When Socrates met Parmenides he found him to be venerable, almost holy ()—so he grilled him with questions. His own approach in influencing others is not to indoctrinate them with his beliefs, but to question them in such a way that they examine their own beliefs. So to imagine him sitting studiously at the feet of the upstart Euthyphro taking notes to read back to Meletus—is an image for a cartoon strip. If Euthyphro has something to teach Socrates, then it is something Socrates can learn for himself, becoming just as much an authority in it as Euthyphro himself. Esoteric knowledge is a euphemism for stupidity.

9

It may be helpful to point out here that this negative dialectic demonstrates the profound influence that Xenophanes will have had on Socrates. It is not only that they are in substantial agreement in their criticism of populist theology:

Homer and Hesiod have ascribed to the gods all deeds
which among men are a reproach and a disgrace:
thieving, adultery, and deceiving one another (7.3).

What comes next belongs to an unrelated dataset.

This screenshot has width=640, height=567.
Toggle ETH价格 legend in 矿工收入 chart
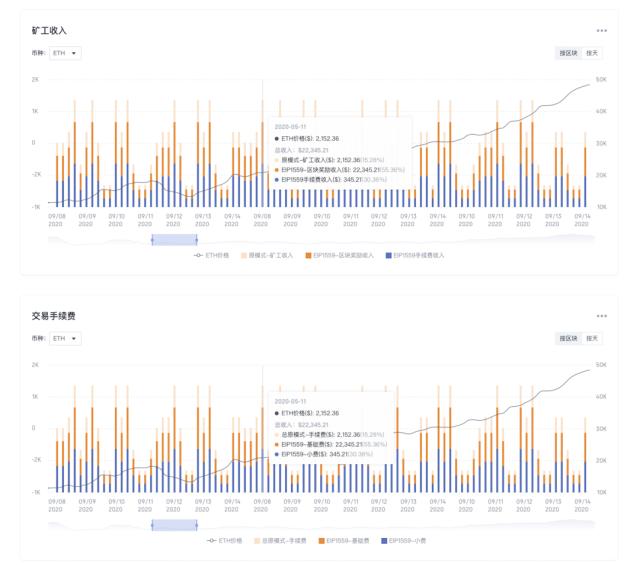pyautogui.click(x=211, y=256)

And Xenophanes is not only the first philosopher to use satire didactically; it is also that, after him, philosophy generally has taken a turn toward system and prose. Socrates’ negative dialectic harks back almost singularly to the satirist from Colophon:

If oxen and horses and lions had hands
and were able to draw with their hands and do the same things as men,
horses would draw the shapes of gods to look like horses
and oxen to look like oxen, and each would make the
gods’ bodies have the same shape as they themselves had (7.6).

More than a common content, what Socrates shares with Xenophanes is a dialogical species of thinking: there are sixty-seven years / tossing my thought throughout the land of Greece (7.1).

10

In general, we say that an attribute of something belongs to it “accidentally.” Something that is being carried, Socrates says, is not something-that-is-being-carried; it is first something—which subsequently comes to be carried. Thus, a good deed would not seem to have its commendability in itself, but to receive it by [approbation], social or divine. Something we love does not have lovability somehow intrinsic to itself—but beauty is in the eye of the beholder. Thus, with the pious—or commendable; it is not that a certain action is inherently commendable, but that it comes to be commendable because it is approved.

Euthyphro tries to define the pious as what is loved by (all) the gods. But Socrates demonstrates that, methodologically, this cannot be a definition for piety—because what the gods love, even if we concede they should all love the same thing, has not its loveliness somehow in itself, but imputed to it by their loving. Thus, even if all the gods should happen to love what is pious, their love would not for that reason make it pious, but would be added onto a pious action in the way of an attribute or accident. In Plato’s language, it is not the form of the pious.

We should not mistake the Euthyphro here for promulgating a doctrine. What Socrates is doing is simply unseating Euthyphro’s easy identity of justice with an esoteric knowledge of the divine will. It may very well be that Euthyphro has some privileged insight into what is pleasing to the gods—but he is not, for that reason, right to prosecute his father. On the other hand, he may very well be right to prosecute his father on the charge of murder—but he is not any more right, on that basis, to claim special knowledge of the holy.

11

Suggestions for Further Reading:
• Plato tells the story of The Death of Socrates in four dialogues, beginning with Euthyphro, followed by Apology, Crito, and Phaedo. The principle dialogues where he takes up theology as a major theme are his two largest dialogues: The Republic and The Laws.